Required action: Please copy exactly the line that contains "Click the 'УЗО" and every line after it through the end of the records, leaving the pictures out.

====

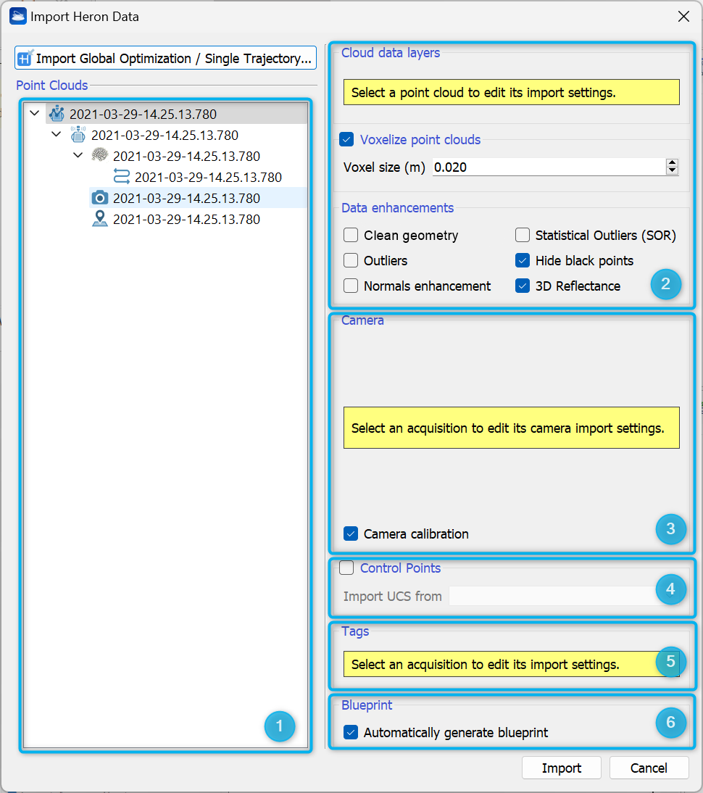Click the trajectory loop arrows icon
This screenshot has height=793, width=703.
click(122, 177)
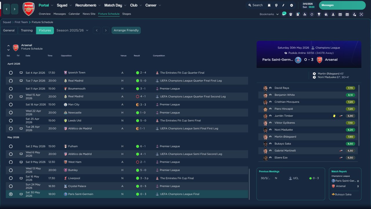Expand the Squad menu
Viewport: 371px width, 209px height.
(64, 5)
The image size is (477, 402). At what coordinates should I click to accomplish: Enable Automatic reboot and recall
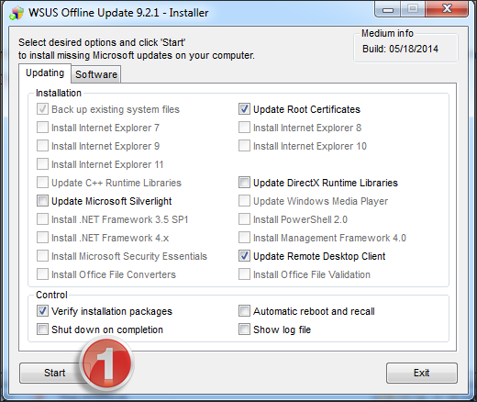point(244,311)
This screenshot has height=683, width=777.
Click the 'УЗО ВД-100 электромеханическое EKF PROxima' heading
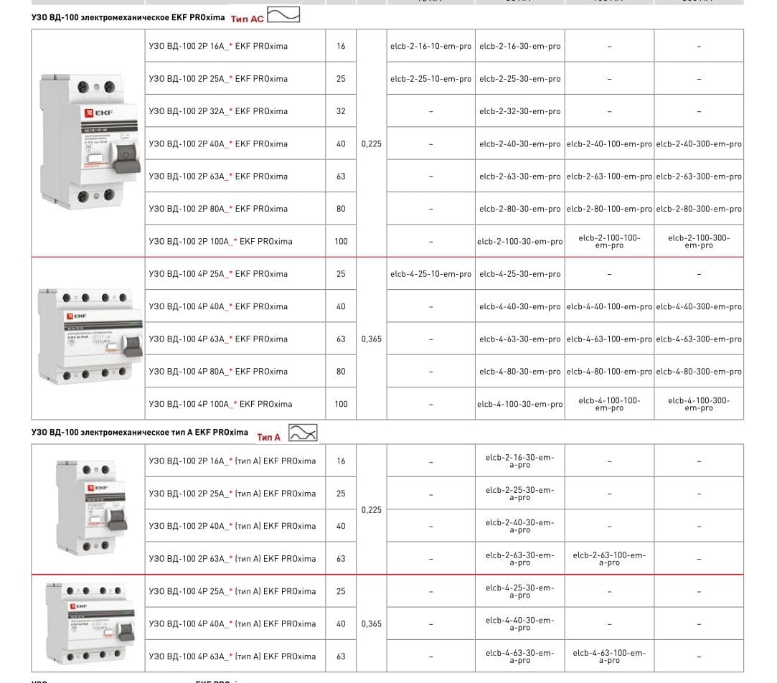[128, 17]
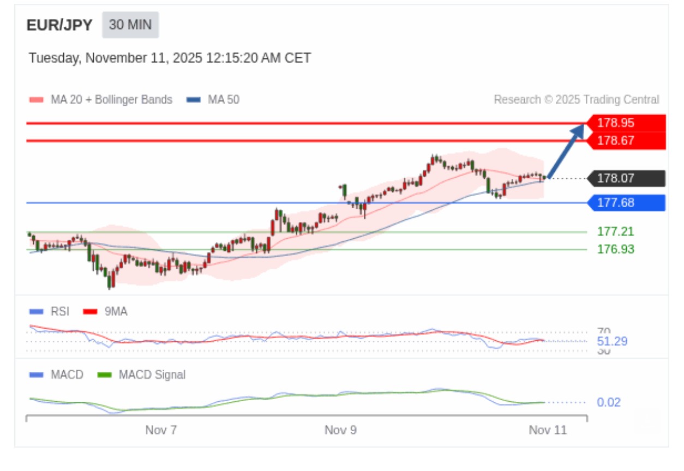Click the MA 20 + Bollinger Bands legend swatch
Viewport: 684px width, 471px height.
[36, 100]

====

Result for this task:
Click the 'УЗО ВД-100 электромеханическое EKF PROxima' heading
[128, 17]
Click the MA 20 + Bollinger Bands legend swatch
Viewport: 684px width, 471px height.
[36, 100]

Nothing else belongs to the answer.